The task —
Exactly as they stand, repeat the lines from the one containing "The height and width of the screenshot is (471, 997)." through the final line of the listing, both ends included, and nothing else; skip the pictures.

Source records —
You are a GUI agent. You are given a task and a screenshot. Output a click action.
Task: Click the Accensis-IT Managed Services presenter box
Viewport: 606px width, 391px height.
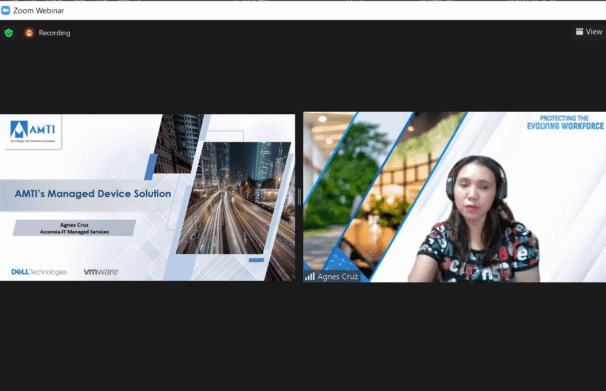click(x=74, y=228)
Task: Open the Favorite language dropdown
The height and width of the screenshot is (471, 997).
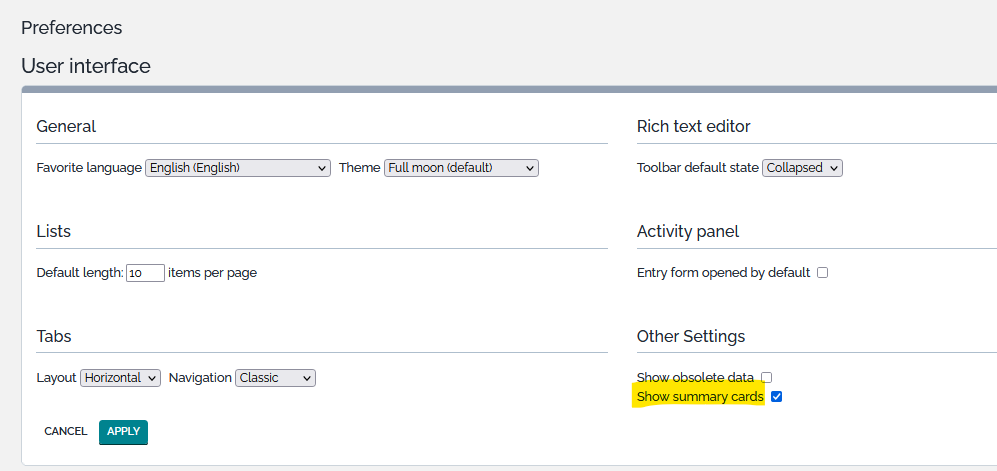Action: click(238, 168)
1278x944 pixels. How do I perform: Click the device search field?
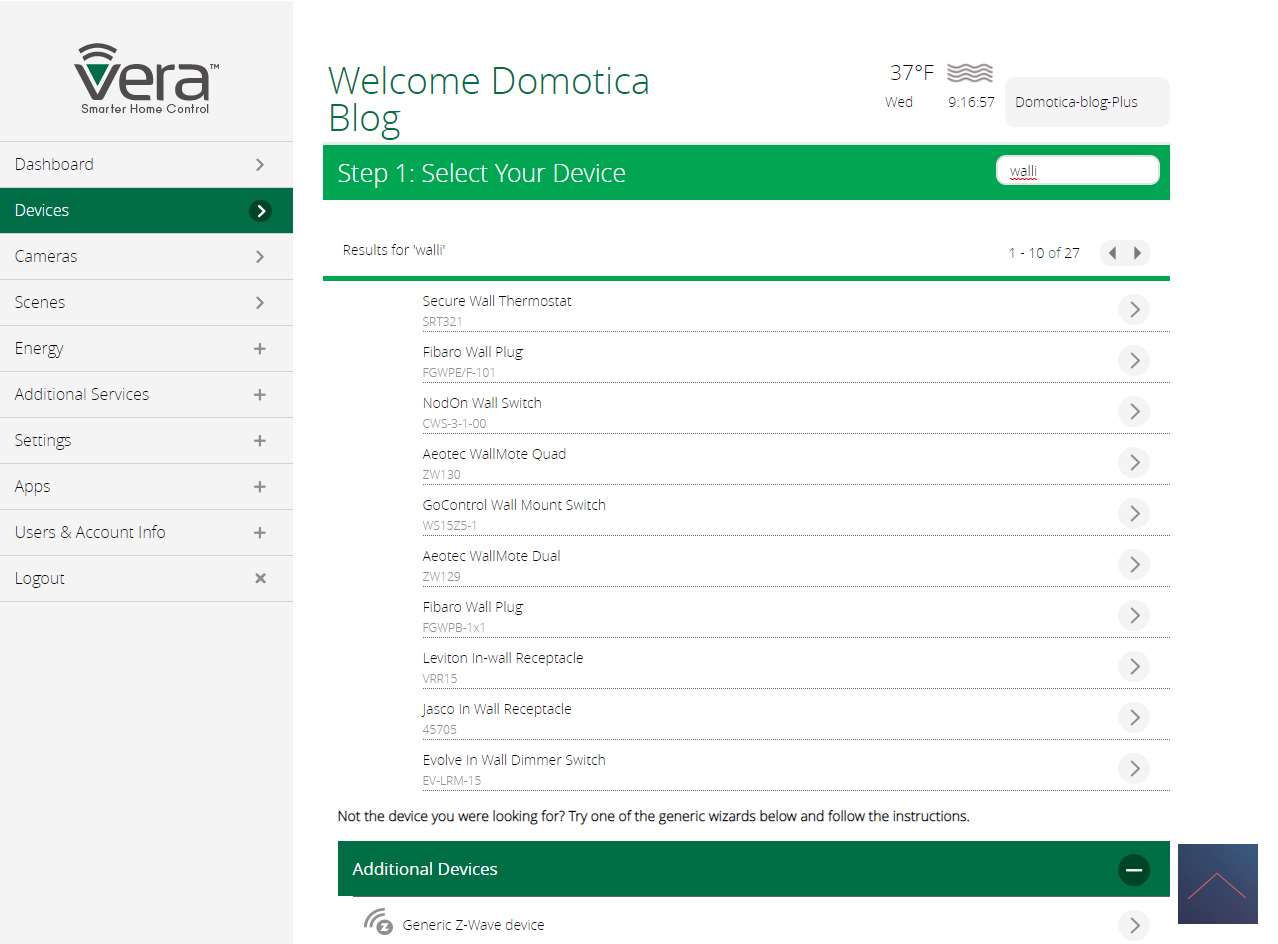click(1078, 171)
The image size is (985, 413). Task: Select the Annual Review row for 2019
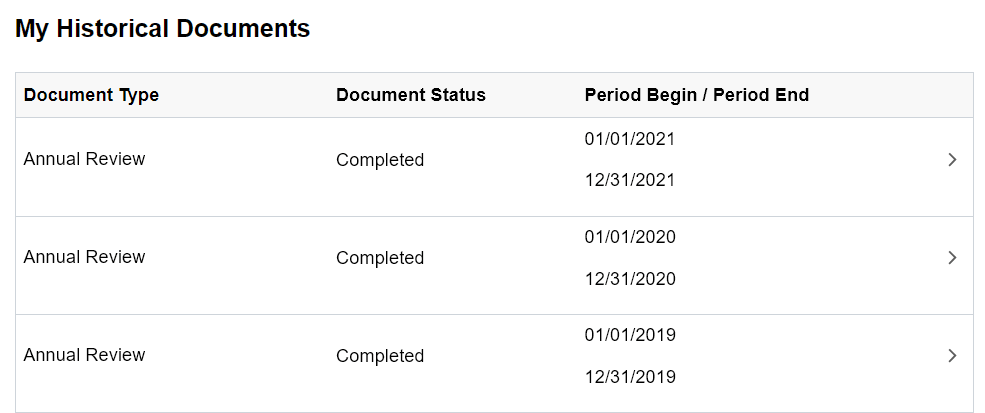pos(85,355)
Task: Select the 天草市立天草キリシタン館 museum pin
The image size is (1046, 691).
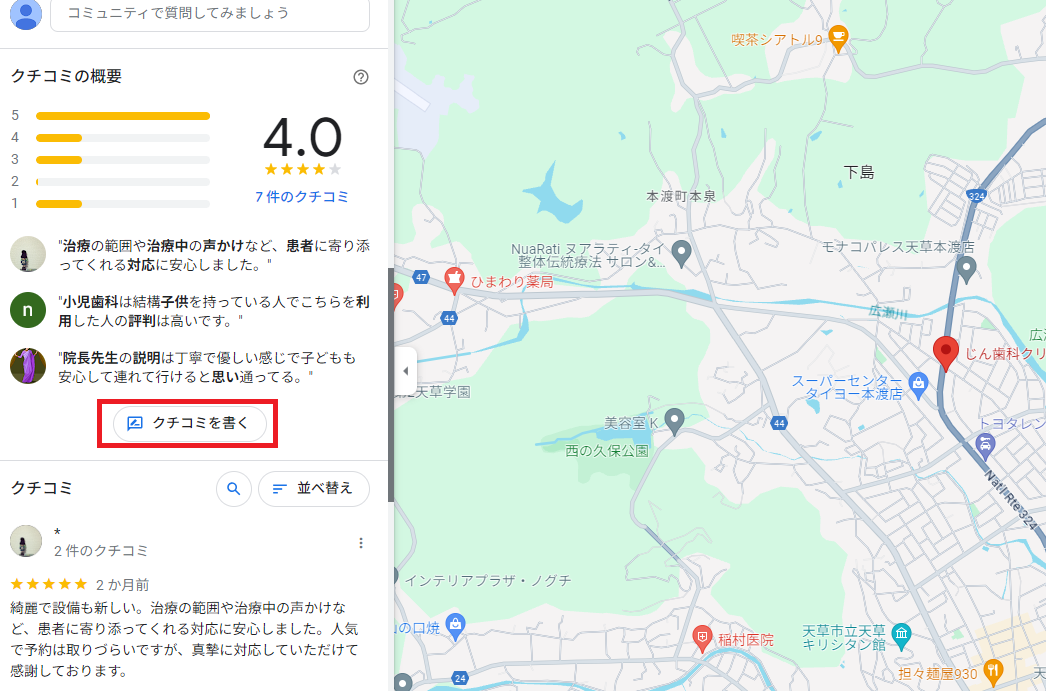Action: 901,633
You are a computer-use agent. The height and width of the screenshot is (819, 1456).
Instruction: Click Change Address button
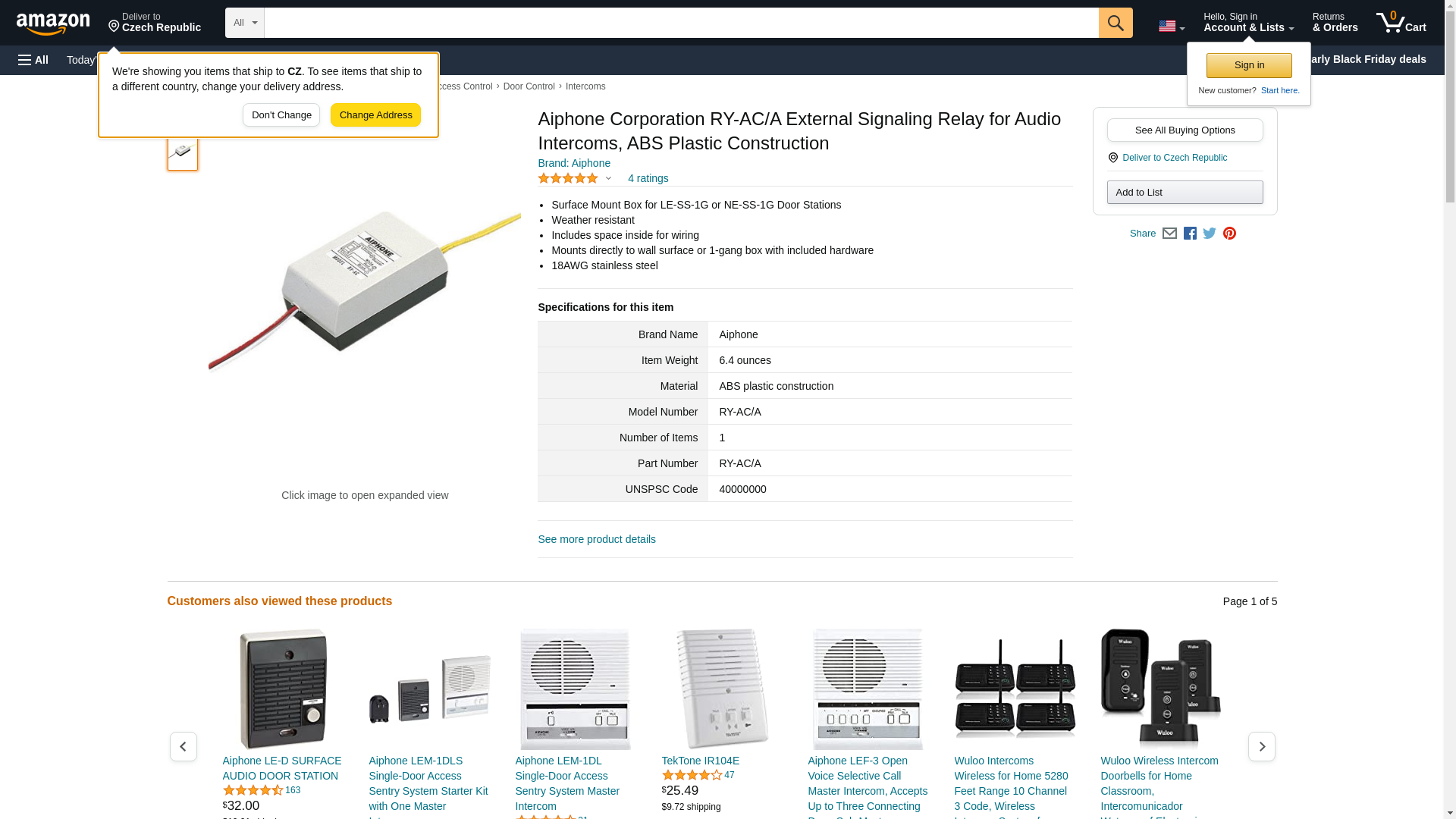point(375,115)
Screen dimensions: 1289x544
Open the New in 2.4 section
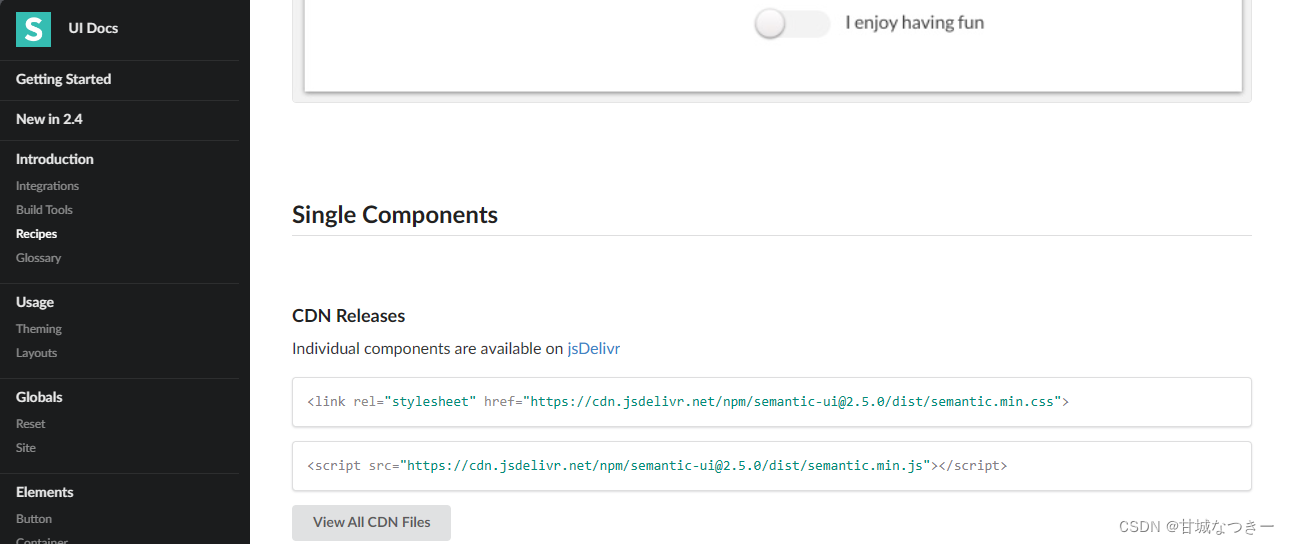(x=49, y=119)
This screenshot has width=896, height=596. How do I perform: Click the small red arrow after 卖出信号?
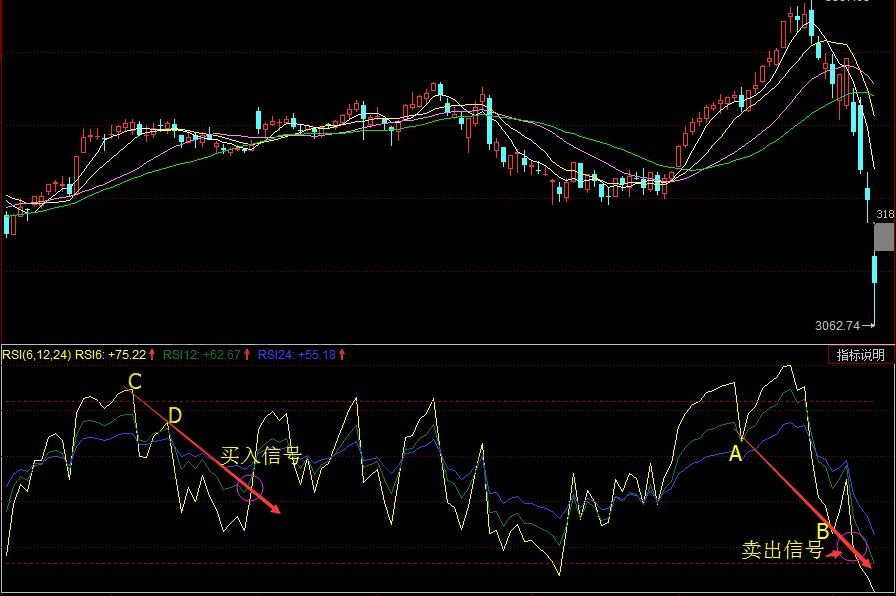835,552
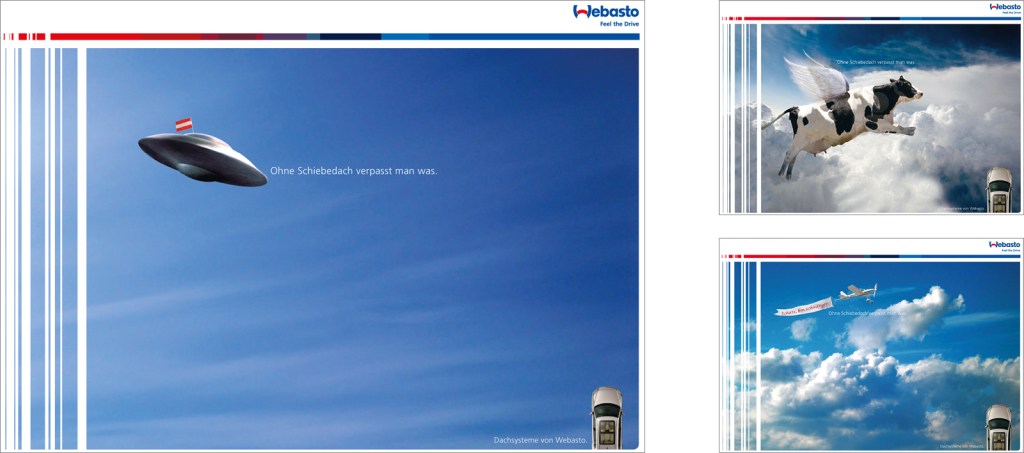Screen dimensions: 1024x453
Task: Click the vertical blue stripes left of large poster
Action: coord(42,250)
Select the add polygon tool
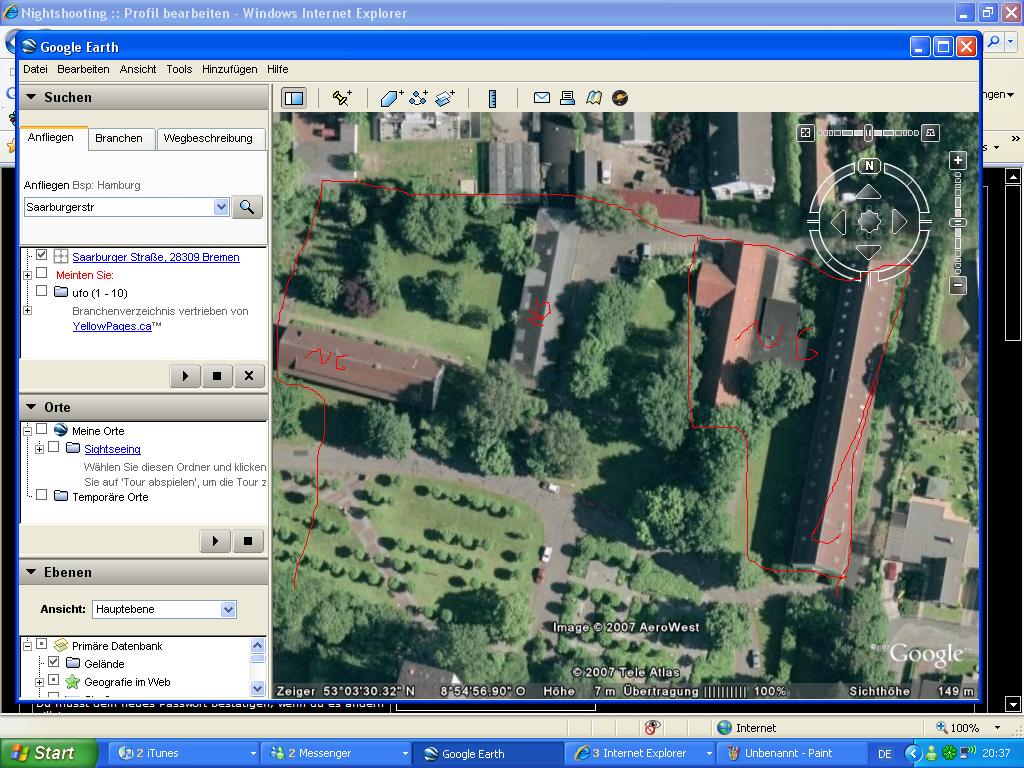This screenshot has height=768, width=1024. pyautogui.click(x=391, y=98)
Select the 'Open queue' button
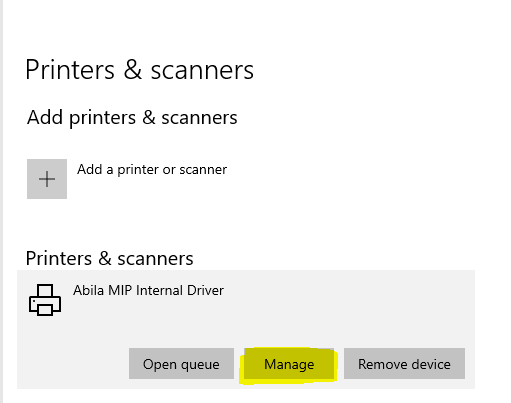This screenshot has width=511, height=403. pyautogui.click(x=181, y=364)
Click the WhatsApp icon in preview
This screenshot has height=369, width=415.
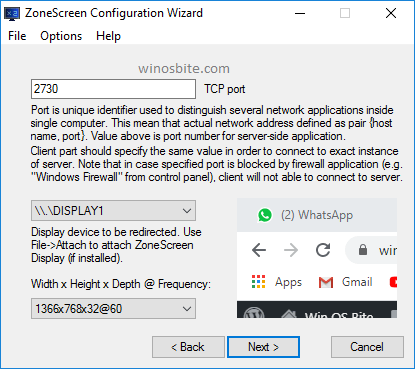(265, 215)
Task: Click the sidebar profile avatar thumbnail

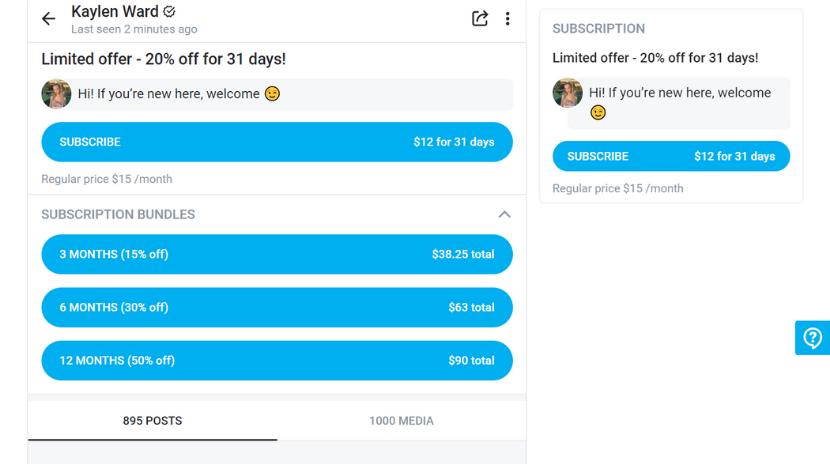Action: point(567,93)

Answer to the exercise —
The height and width of the screenshot is (471, 997).
Action: click(238, 168)
1278x944 pixels. How do I perform: Click the device search field?
click(1078, 171)
The image size is (985, 413). Task: Select the Annual Review row for 2019
pos(85,355)
Task: Select the 天草市立天草キリシタン館 museum pin
The image size is (1046, 691).
Action: 901,633
You are a computer-use agent. The height and width of the screenshot is (819, 1456).
Instruction: Click Change Address button
point(375,115)
Screen dimensions: 1289x544
Open the New in 2.4 section
(x=49, y=119)
This screenshot has width=896, height=596. How do I perform: Click the small red arrow after 卖出信号?
835,552
Screen dimensions: 1024x453
Task: Click the vertical blue stripes left of large poster
Action: coord(42,250)
Select the add polygon tool
This screenshot has height=768, width=1024. pyautogui.click(x=391, y=98)
Select the 'Open queue' button
This screenshot has width=511, height=403. pyautogui.click(x=181, y=364)
Click the WhatsApp icon in preview
This screenshot has height=369, width=415.
(265, 215)
Task: Click the sidebar profile avatar thumbnail

Action: point(567,93)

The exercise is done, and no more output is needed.